The total attribute actually appears inside of both  people and inside of connections. In this example, connections is empty; it doesn't contain any connection elements. However, we still add the attribute.

XML

JSON

<people total="2">
  <person key="~">
	<first-name>Adam</first-name>
	<connections total="129" />
  </person>
  <person key="hks0NPUMZF">
	<first-name>Brandon</first-name>
	<connections total="500" />
  </person>
</people>

{
  "values": [
	{
	  "_key": "~",
	  "connections": {"_total": 129},
	  "firstName": "Adam"
	},
	{
	  "_key": "hks0NPUMZF",
	  "connections": {"_total": 500},
	  "firstName": "Brandon"
	}
  ],
  "_total": 2
}

In the event an XML node containing only text or a number has an attribute, we will omit that data from the reply. This is to drastically simplify the commmon case. We don't conditionally modify the response because that would also add additional complexity.

5. XML nodes containing children elements of the same name become array elements inside an element named values.
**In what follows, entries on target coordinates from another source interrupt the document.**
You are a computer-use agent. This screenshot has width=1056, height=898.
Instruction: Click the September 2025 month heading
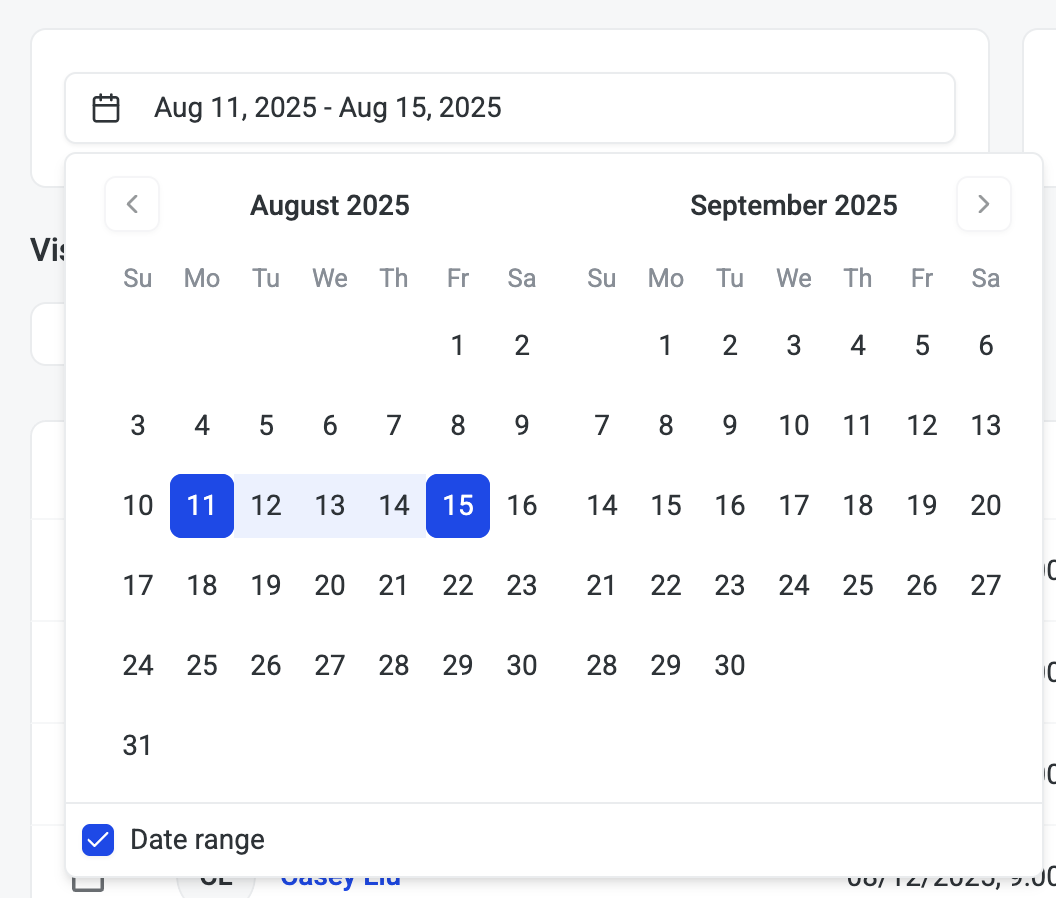click(794, 206)
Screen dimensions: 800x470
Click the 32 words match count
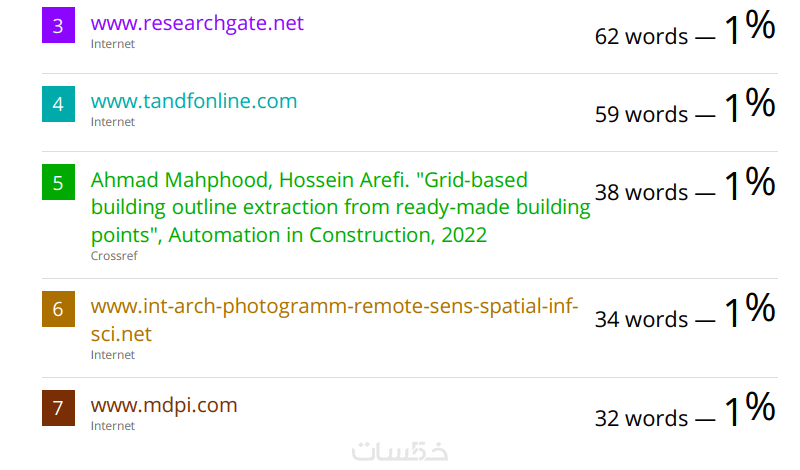pyautogui.click(x=641, y=418)
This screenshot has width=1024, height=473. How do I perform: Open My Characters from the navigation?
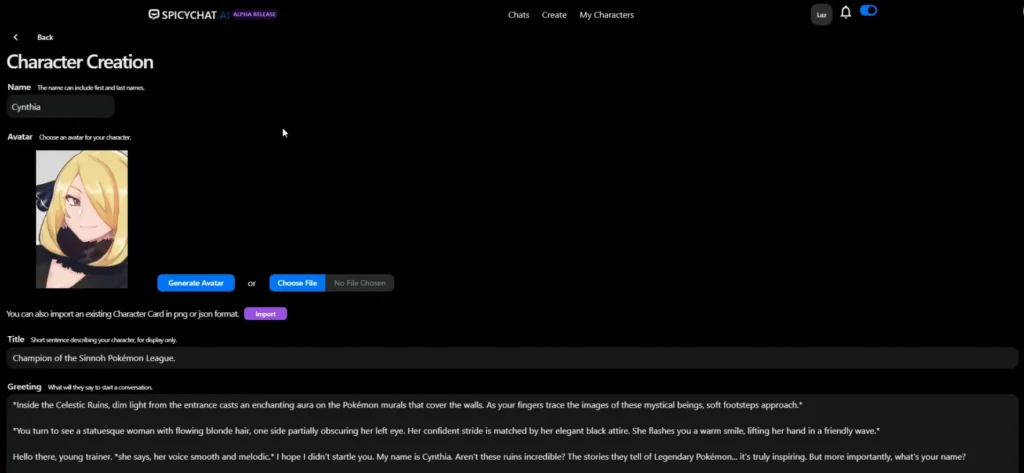pyautogui.click(x=606, y=15)
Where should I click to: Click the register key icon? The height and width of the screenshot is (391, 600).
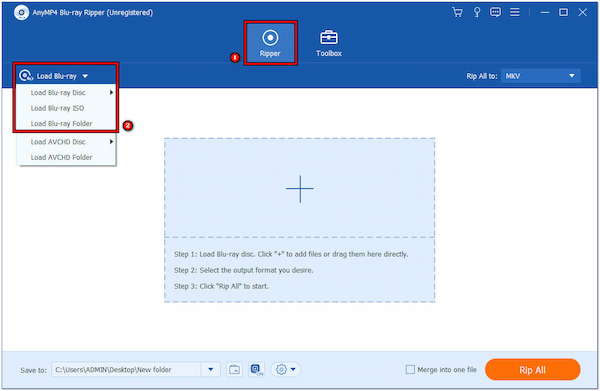pos(477,12)
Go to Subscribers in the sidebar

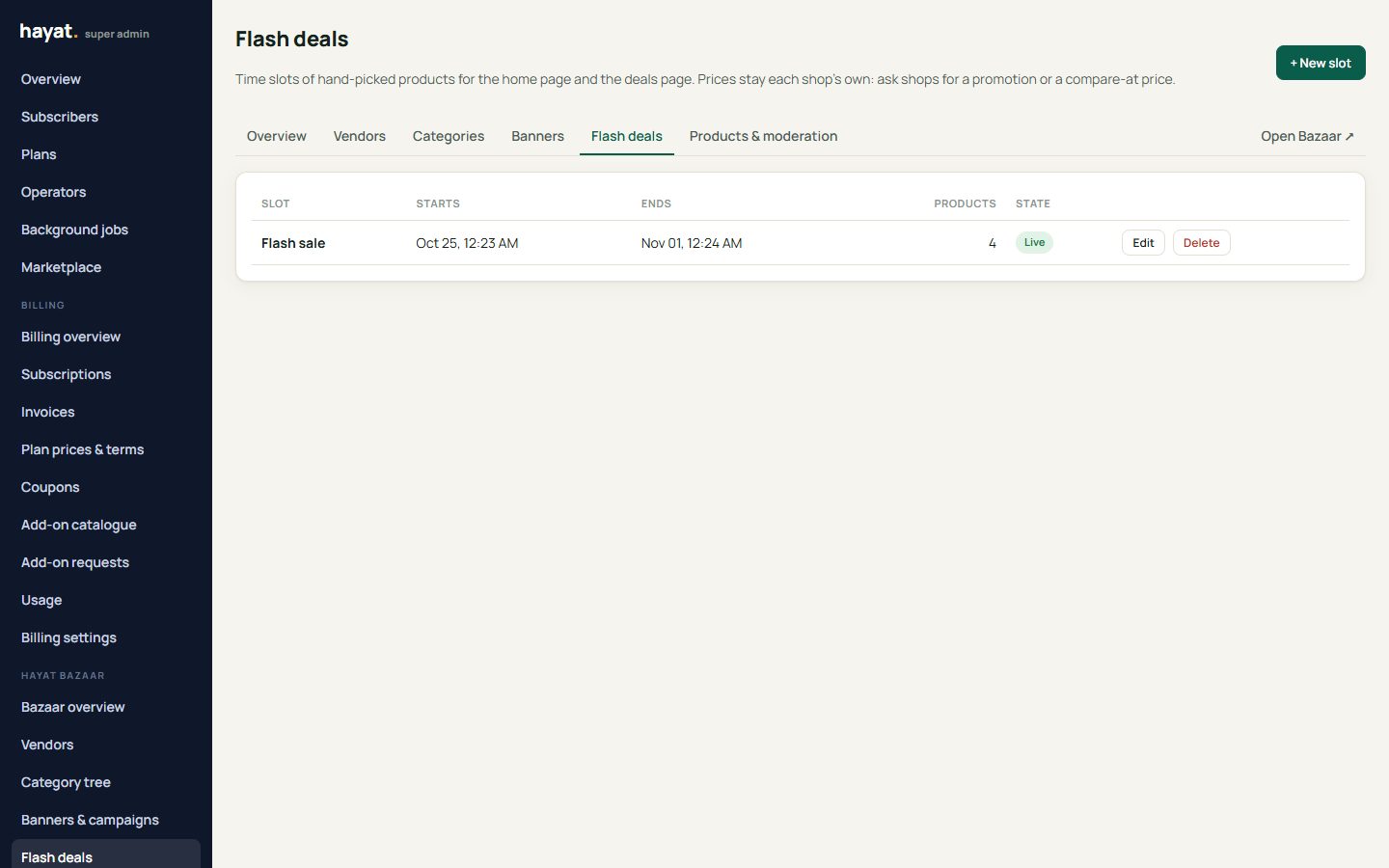[x=60, y=117]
When a node contains a collection of similarly named sub-nodes, the sub-nodes become array elements inside a values key. Here, the people node has two person sub-nodes.

XML

JSON

<people total="2">
  <person key="~">
	<first-name>Adam</first-name>
	<connections total="129" />
  </person>
  <person key="hks0NPUMZF">
	<first-name>Brandon</first-name>
	<connections total="500" />
  </person>
</people>

{
  "values": [
	{
	  "_key": "~",
	  "connections": {"_total": 129},
	  "firstName": "Adam"
	},
	{
	  "_key": "hks0NPUMZF",
	  "connections": {"_total": 500},
	  "firstName": "Brandon"
	}
  ],
  "_total": 2
}

6. The XML root node disappears.

There is no concept of a root element in JSON. So, the XML root element, in this case people, is removed.

XML

JSON

<people total="2">
  <person key="~">
	<first-name>Adam</first-name>
	<connections total="129" />
  </person>
  <person key="hks0NPUMZF">
	<first-name>Brandon</first-name>
	<connections total="500" />
  </person>
</people>

{
  "values": [
	{
	  "_key": "~",
	  "connections": {"_total": 129},
	  "firstName": "Adam"
	},
	{
	  "_key": "hks0NPUMZF",
	  "connections": {"_total": 500},
	  "firstName": "Brandon"
	}
  ],
  "_total": 2
}

Sending JSON data

Regardless of your output format, you can choose whether to send us XML or JSON in a HTTP POST/PUT body. You will need to set Content-Type to application/json on your JSON posts as well as setting the "x-li-format" header to "json".

Here is what you could POST for a reshare:

XML

JSON

<share>
  <attribution>
	<share>
	  <id>s148028014</id>
	</share>
  </attribution>
  <visibility>
	<code>anyone</code>
  </visibility>
</share>
{
  "attribution": {
	"share": {
		"id": "s148028014"
	}
  },
  "visibility": {
	"code": "anyone"
  }
}

A POST for a status update:

XML

JSON

<activity locale="en_US">
    <content-type>
        linkedin-html
    </content-type>
   <body>
        My Fancy Update
    </body>
</activity>
{
	"contentType":"linkedin-html",
	"body":"My Fancy Update"
}

Using PUT with JSON to add a "Like" to a share.  This one is tricky because stripping the top level leaves just the bare "true" or "false" - but this will work correctly.

XML

JSON

<is-liked>
   true
</is-liked>
true

Both formats are understood by our API server. However, when you POST or PUT JSON data, it needs to undergo the same set of schema changes to match what we send back using JSON.